Bulgaria is a 13-centuries old state with a current population of 7.6 million people and 111,000 sq. kilometers surface. The country borders the Danube River and Romania to the north, Greece to the South, the Black Sea to the east, Serbia and Northern Macedonia to the West.
Bulgaria is a member of the European Union since 2007 and of NATO since 2004.
The state is home of the sour milk/yogurt, made thanks to a bacteria, only to be found here (Lactobacillus Bulgaricus), the rose water (the most expensive perfume ingredient), and is the world's largest producer and exporter of lavender.
Bulgaria's impressive nature includes 350 km of coastal sea line, over 500 mineral springs, 2000 caves, six mountains over 2000 m, and 1/4 of the territory, covered with forests.

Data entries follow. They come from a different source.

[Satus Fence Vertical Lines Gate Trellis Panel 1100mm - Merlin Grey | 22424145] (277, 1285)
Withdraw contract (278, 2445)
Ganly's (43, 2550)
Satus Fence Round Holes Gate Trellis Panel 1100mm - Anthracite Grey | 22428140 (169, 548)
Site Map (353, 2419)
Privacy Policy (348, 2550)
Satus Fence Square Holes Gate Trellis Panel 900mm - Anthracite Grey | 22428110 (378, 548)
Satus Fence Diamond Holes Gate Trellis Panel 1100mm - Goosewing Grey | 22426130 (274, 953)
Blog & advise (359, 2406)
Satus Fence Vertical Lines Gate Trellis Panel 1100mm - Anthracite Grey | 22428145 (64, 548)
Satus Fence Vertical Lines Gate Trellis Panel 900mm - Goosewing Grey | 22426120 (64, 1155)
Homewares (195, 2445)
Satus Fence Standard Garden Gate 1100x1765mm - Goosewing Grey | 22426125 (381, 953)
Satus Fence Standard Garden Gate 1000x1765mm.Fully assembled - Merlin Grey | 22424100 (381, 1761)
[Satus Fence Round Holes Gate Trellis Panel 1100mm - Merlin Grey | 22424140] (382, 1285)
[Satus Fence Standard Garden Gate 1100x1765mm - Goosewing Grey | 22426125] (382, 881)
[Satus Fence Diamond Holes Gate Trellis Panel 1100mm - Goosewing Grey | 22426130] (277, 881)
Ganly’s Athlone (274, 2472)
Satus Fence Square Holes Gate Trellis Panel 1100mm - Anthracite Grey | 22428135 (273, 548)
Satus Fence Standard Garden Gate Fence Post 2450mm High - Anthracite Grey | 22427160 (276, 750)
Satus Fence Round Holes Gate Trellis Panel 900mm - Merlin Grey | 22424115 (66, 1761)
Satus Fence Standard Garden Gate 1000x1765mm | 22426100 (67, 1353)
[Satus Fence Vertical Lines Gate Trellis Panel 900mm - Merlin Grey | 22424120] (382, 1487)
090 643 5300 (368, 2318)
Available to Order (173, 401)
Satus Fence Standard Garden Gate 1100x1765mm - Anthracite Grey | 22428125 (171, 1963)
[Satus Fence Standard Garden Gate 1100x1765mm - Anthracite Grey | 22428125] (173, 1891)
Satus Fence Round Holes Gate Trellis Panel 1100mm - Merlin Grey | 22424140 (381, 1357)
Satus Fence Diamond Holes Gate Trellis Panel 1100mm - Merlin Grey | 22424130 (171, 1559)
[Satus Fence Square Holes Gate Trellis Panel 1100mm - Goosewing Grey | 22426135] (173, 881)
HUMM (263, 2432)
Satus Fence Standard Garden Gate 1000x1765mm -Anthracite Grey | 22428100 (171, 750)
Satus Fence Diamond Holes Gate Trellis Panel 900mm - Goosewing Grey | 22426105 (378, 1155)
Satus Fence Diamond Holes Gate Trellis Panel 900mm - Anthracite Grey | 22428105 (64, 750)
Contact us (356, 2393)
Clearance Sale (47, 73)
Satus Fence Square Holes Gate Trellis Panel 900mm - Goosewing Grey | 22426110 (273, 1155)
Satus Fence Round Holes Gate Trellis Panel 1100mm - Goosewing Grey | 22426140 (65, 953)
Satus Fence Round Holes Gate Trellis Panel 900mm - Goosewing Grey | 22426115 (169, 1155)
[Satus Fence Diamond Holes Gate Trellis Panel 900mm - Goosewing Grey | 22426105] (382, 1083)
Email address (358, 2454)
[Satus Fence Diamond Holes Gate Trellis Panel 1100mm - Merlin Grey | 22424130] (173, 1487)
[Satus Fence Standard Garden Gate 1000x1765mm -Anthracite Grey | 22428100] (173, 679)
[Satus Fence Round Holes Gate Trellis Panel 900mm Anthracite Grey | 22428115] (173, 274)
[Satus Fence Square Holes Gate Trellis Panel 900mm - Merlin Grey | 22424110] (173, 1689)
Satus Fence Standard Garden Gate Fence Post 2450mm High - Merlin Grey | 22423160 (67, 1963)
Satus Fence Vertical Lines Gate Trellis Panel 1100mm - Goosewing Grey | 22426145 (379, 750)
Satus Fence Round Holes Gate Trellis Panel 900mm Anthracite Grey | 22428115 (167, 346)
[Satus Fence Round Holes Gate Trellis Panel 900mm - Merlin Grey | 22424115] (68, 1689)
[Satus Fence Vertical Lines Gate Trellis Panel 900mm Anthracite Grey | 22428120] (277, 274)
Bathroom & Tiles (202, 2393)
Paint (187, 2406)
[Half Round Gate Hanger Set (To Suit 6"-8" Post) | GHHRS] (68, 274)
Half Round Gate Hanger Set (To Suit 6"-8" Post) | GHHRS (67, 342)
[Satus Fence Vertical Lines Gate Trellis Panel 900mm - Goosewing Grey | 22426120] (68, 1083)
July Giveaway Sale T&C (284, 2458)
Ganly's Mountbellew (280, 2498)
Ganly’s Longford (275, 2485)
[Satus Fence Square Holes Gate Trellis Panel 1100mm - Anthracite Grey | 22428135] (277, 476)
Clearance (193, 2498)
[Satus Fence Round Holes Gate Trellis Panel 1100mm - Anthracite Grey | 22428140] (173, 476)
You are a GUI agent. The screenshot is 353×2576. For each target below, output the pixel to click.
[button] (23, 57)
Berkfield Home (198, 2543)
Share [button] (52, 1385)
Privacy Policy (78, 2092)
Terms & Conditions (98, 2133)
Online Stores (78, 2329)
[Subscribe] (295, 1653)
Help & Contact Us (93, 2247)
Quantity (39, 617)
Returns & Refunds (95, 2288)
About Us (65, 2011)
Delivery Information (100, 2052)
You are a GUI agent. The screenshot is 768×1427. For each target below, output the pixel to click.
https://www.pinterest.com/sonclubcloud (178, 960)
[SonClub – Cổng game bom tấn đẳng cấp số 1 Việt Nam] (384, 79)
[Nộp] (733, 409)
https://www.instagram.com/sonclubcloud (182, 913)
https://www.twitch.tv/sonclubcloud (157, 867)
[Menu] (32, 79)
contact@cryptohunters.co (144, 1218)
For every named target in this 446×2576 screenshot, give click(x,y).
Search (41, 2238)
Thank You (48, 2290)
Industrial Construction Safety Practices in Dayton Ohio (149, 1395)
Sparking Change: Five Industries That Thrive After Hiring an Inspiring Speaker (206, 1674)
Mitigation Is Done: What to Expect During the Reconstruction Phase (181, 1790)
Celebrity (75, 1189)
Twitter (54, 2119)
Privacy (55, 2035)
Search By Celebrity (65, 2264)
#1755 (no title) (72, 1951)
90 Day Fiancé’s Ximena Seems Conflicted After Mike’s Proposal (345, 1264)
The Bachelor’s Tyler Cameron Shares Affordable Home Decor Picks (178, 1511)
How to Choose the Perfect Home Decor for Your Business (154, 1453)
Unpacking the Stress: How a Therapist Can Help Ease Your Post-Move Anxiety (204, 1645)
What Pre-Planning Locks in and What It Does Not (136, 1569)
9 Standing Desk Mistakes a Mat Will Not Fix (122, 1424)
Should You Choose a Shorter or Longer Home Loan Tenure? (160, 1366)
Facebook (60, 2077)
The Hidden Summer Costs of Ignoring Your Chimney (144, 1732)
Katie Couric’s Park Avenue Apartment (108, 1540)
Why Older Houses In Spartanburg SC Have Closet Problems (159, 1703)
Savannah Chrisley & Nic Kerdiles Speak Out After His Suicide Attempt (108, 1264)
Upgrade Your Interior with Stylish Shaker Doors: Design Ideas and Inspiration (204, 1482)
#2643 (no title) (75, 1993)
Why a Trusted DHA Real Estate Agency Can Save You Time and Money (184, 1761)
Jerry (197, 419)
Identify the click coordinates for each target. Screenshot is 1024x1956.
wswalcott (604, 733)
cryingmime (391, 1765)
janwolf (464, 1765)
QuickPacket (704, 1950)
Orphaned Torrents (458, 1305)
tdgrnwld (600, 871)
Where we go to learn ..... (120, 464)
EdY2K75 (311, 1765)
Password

The history of Bulgaria can be generally divided into six periods - First Bulgarian kingdom of the Proto Bulgarian tribes, coming in the year 681 AD from the east on the Balkan peninsula; the Second Bulgarian kingdom of the Medieval rulers; the Ottoman rule, when the state was conquered by the Ottoman empire; the Third kingdom, when Bulgaria was a European styled kingdom, the Communist times, and modern times. In the first kingdom, and especially during the Medieval era, Bulgaria was twice an empire. In 864 AD, Bulgarians became Orthodox Christians and received their own alphabet, the Cyrillic, created by the Bulgarian brothers and monks, Kiril and Metodi, which is now used by 250 million people around the world. Bulgarians were conquered by the Ottoman empire in 1396, and gained their freedom back in 1878, after 500 years of glorious and bloody uprisings, re-establishing a European kingdom. During WWII, Bulgaria managed to save its entire Jewish population from concentration camps. For 45 years, the country was under the Communist regime, until 1989, when only a day after the fall of the Berlin wall, as a result of months of protests and a bloodless revolution, the current system of parliamentary democracy was established.